On remand, the District Court granted summary judgment in favor of Dutra on Stewart's alternative claim that Dutra was liable for negligence as an owner of a "vessel" under the LHWCA, 33 U. S. C. §905(b). The Court of Appeals again affirmed. It noted that Dutra had conceded that the Super Scoop was a "vessel" for purposes of §905(b), explaining that "the LHWCA's definition of 'vessel' is 'significantly more inclusive than that used for evaluating seaman status under the Jones Act.' " 343 F. 3d 10, 13 (CA1 2003) (quoting Morehead v. Atkinson-Kiewit, 97 F. 3d 603, 607 (CA1 1996) (en banc)). The Court of Appeals nonetheless agreed with the District Court's conclusion that Dutra's alleged negligence was committed in its capacity as an employer rather than as owner of the vessel under §905(b).
We granted certiorari to resolve confusion over how to determine whether a watercraft is a "vessel" for purposes of the LHWCA. 540 U. S. 1177 (2004).
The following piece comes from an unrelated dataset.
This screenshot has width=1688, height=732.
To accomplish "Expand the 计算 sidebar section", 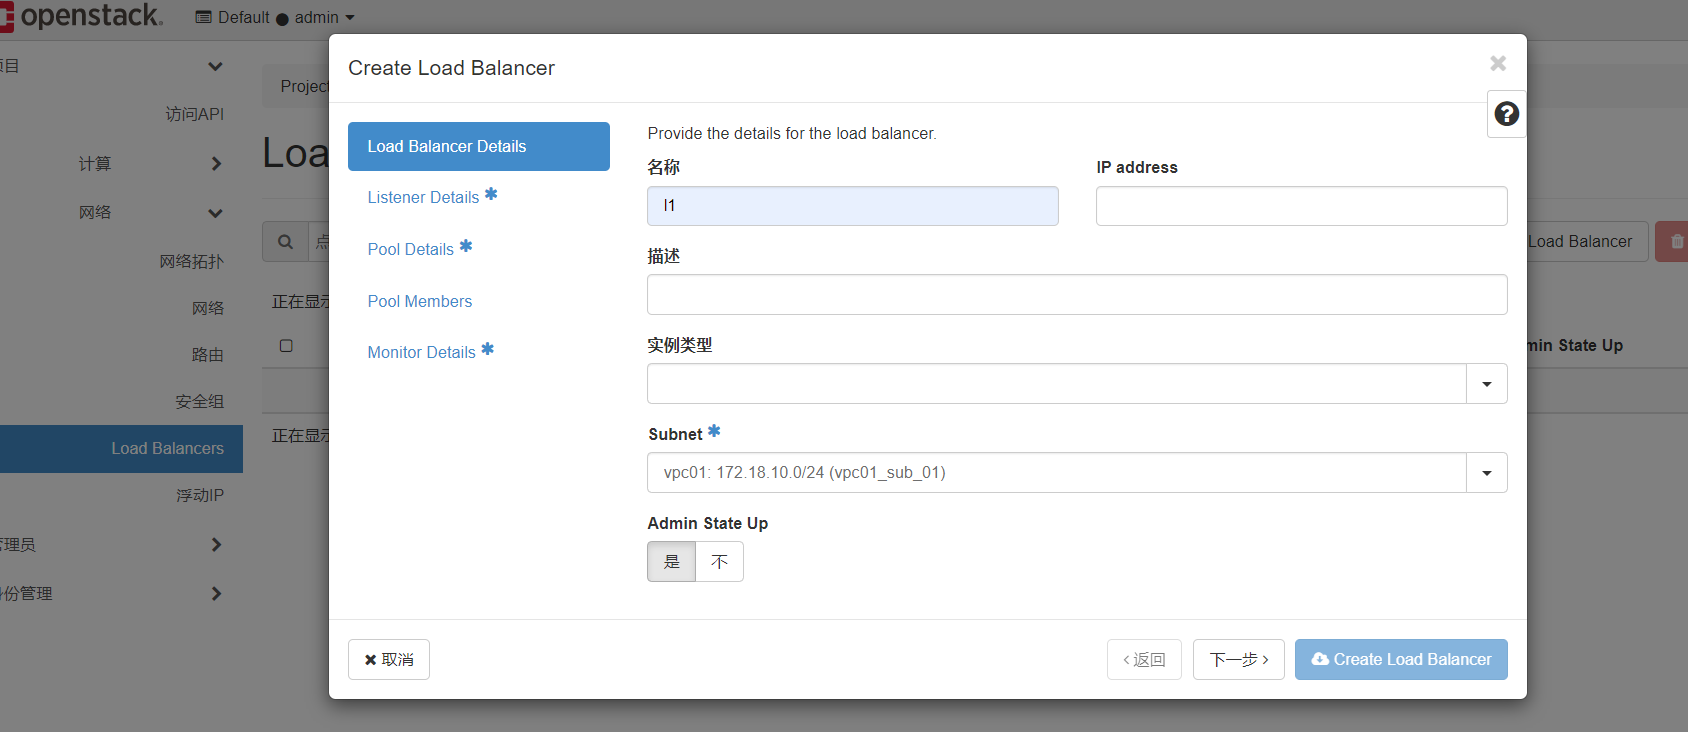I will [x=150, y=163].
Prior to the passage of the Jones Act, general maritime law usually entitled a seaman who fell sick or was injured both to maintenance and cure (or the right to be cared for and paid wages during the voyage, see, e.g., Harden v. Gordon, 11 F. Cas. 480, 482-483 (No. 6,047) (CC Me. 1823) (Story, J.)), and to damages for any "injuries received . . . in consequence of the unseaworthiness of the ship," The Osceola, 189 U. S. 158, 175 (1903). Suits against shipowners for negligence, however, were barred. Courts presumed that the seaman, in signing articles of employment for the voyage, had assumed the risks of his occupation; thus a seaman was "not allowed to recover an indemnity for the negligence of the master, or any member of the crew." Ibid.
Congress enacted the Jones Act in 1920 to remove this bar to negligence suits by seamen. See Chandris, Inc. v. Latsis, 515 U. S. 347, 354 (1995). Specifically, the Jones Act provides:
"Any seaman who shall suffer personal injury in the course of his employment may, at his election, maintain an action for damages at law, with the right of trial by jury, and in such action all statutes of the United States modifying or extending the common-law right or remedy in cases of personal injury to railway employees shall apply." 46 U. S. C. App. §688(a).
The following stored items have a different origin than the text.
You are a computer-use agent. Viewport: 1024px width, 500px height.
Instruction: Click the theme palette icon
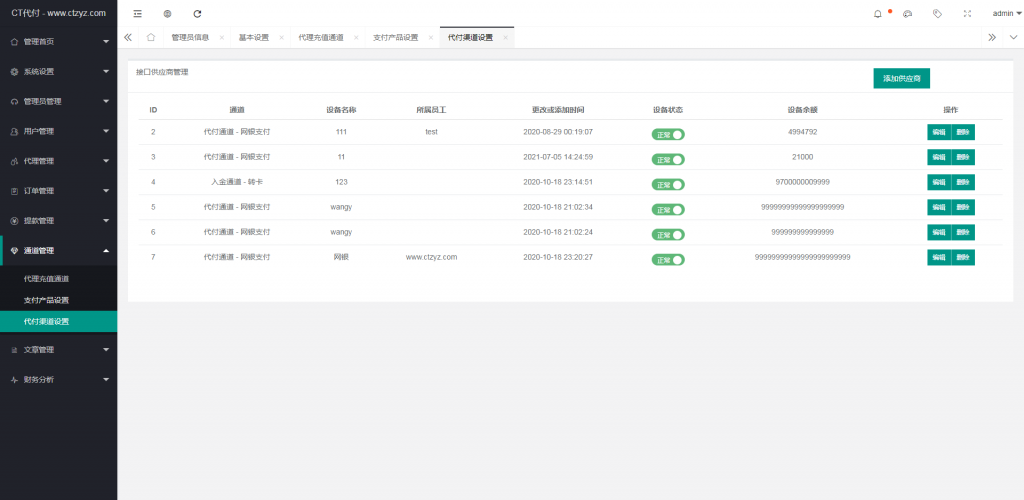click(908, 14)
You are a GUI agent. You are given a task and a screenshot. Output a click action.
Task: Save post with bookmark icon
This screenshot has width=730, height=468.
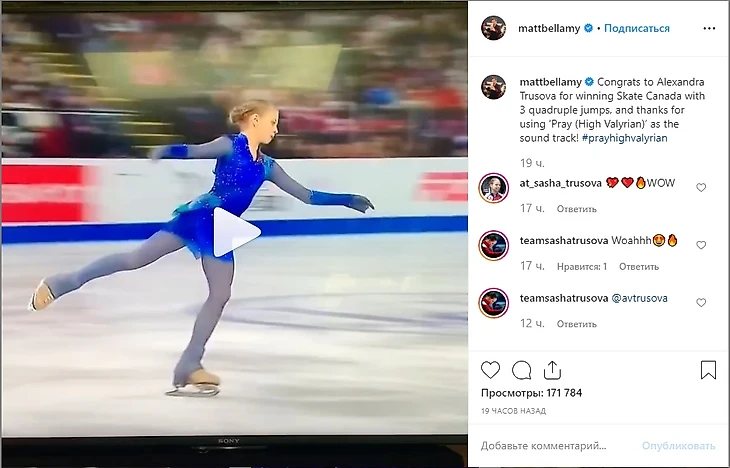click(x=708, y=370)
Although the statute is silent on who is a "seaman," both the maritime law backdrop against which Congress enacted the Jones Act and Congress' subsequent enactments provide some guidance.
First, "seaman" is a term of art that had an established meaning under general maritime law. We have thus presumed that when the Jones Act made available negligence remedies to "[a]ny seaman who shall suffer personal injury in the course of his employment," Congress took the term "seaman" as the general maritime law found it. Chandris, supra, at 355 (citing Warner v. Goltra, 293 U. S. 155, 159 (1934)); G. Gilmore & C. Black, Law of Admiralty §6-21, pp. 328-329 (2d ed. 1975).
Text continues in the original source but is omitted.